Appleが望んでいるのは、消費者がタブレットを買うことではなく、「iPad」を買うことだ。
Appleは、新製品の名称から数字や接尾語をそぎ落として「新しいiPad」と呼ぶという悩ましい行動に出たが、その裏にはおそらくそういう考えがあるのだろう。
修飾語のないiPadという名称に戻すことによって、Appleは単一ブランドの下でより明確なマーケティングを展開できるようになる。さらに重要なことに、同社は市場での支配的な立場を利用して、「iPad」を「タブレット」に代わるタブレットコンピューティングデバイスの一般名として売り込むことができる。ティッシュペーパーの「Kleenex」や画像加工の「Photoshop」、MP3プレーヤーを表すApple自身の「iPod」を思い浮かべてほしい。
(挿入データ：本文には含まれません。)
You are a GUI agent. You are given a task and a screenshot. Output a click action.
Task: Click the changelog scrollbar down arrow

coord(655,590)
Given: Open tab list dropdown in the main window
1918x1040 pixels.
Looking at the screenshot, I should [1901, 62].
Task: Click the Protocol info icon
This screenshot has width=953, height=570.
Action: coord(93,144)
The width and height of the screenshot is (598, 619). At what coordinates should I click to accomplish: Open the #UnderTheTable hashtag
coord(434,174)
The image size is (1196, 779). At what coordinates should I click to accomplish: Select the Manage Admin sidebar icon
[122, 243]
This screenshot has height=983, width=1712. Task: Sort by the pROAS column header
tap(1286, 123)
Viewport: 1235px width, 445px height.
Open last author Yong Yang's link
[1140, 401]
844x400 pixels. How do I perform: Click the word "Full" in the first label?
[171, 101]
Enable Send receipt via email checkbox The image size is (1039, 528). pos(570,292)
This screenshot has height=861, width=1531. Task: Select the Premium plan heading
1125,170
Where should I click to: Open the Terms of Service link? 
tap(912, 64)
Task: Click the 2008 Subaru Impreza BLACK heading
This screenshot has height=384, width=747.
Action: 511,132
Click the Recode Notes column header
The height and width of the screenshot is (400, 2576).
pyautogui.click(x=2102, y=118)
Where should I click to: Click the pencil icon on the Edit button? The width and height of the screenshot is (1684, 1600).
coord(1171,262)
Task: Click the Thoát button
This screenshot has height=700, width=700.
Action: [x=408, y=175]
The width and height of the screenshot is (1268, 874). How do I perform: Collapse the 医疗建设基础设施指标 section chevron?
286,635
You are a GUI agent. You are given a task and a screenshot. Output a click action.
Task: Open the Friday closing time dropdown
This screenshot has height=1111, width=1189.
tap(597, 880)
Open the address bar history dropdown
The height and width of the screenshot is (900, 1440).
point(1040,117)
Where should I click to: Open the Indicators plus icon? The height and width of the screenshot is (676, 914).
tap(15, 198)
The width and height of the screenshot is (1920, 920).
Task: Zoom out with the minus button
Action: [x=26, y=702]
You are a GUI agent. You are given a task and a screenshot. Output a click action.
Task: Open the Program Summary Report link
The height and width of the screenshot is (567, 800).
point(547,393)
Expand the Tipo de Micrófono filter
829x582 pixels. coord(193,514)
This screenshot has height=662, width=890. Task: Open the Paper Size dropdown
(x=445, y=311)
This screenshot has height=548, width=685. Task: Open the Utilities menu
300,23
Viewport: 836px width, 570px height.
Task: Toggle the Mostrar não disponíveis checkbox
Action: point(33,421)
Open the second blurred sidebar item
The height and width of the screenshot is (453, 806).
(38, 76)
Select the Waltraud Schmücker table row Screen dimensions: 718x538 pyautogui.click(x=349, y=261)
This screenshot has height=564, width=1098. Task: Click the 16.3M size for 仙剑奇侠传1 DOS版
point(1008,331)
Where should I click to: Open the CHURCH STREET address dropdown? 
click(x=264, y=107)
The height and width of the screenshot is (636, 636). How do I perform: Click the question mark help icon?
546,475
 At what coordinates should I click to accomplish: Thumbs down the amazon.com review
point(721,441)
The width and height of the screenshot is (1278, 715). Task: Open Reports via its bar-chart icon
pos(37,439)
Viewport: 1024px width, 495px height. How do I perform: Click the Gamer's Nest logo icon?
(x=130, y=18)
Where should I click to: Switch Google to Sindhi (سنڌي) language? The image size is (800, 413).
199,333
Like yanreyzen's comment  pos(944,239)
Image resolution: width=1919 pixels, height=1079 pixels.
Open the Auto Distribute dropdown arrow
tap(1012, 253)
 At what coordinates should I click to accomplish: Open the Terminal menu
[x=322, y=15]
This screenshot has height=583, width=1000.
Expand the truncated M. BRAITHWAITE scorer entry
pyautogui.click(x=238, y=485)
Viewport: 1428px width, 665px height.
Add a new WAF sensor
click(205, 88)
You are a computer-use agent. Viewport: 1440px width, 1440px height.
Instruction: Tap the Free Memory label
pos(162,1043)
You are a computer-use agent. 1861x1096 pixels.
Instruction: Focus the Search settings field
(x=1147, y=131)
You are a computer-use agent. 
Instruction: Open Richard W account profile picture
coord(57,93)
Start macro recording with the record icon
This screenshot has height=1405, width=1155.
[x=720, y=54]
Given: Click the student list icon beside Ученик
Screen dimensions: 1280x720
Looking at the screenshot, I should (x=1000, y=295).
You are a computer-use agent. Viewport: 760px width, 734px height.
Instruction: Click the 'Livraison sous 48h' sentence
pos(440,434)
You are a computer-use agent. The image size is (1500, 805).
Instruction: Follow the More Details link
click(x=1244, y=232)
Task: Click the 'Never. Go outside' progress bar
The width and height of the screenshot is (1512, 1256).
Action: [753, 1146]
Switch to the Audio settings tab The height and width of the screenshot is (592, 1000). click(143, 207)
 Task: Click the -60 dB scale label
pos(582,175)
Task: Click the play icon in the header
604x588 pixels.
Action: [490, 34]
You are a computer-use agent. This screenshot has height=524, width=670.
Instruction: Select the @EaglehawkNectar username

ブランドコンサルティング企業Brand KeysのプレジデントであるRobert Passikoff氏は、「それは、Appleがタブレットというカテゴリを独占するための方法だ。同社はiPadブランドについて個々の機能よりもそのカテゴリを重視している」と述べた。
数字から離れたことは、年ごとの大幅なアップグレードが少なくなることも示唆しているのかもしれない。数字の使用、例えば2から3への移行は、製品が次世代に移ったことを暗示する。新しいiPadは確かに魅力的なタブレットだが、「iPad 2」に漸進的な改善を加えただけのものだ。単なるiPadという名称を使い続けることで、同社は少なくとも心理的には、毎年大規模な機能強化を行う責任から解放される。
Recon AnalyticsのモバイルコンサルタントであるRoger Entner氏は、「バージョン間の違いは、ますます少なくなっている」と述べた。
米CNETはAppleにコメントを求めたが、回答を得ることはできなかった。
この考えは、Appleにとって全く新しいものというわけではない。同社の「MacBook」シリーズには数字が付いておらず、その名称は一貫している。変化しない単一のブランドを維持することで、派生製品を発売して、別の製品であることを明確に示すことも可能になる。例えば、MacBookには「MacBook Air」や「MacBook Pro」などのバリエーションがあり、それはちょうど「iPod nano」や「iPod shuffle」「iPod touch」が存在するのと同じだ。
今回のことは、常々うわさになっている小型版iPad、「iPad mini」の登場につながる可能性がある。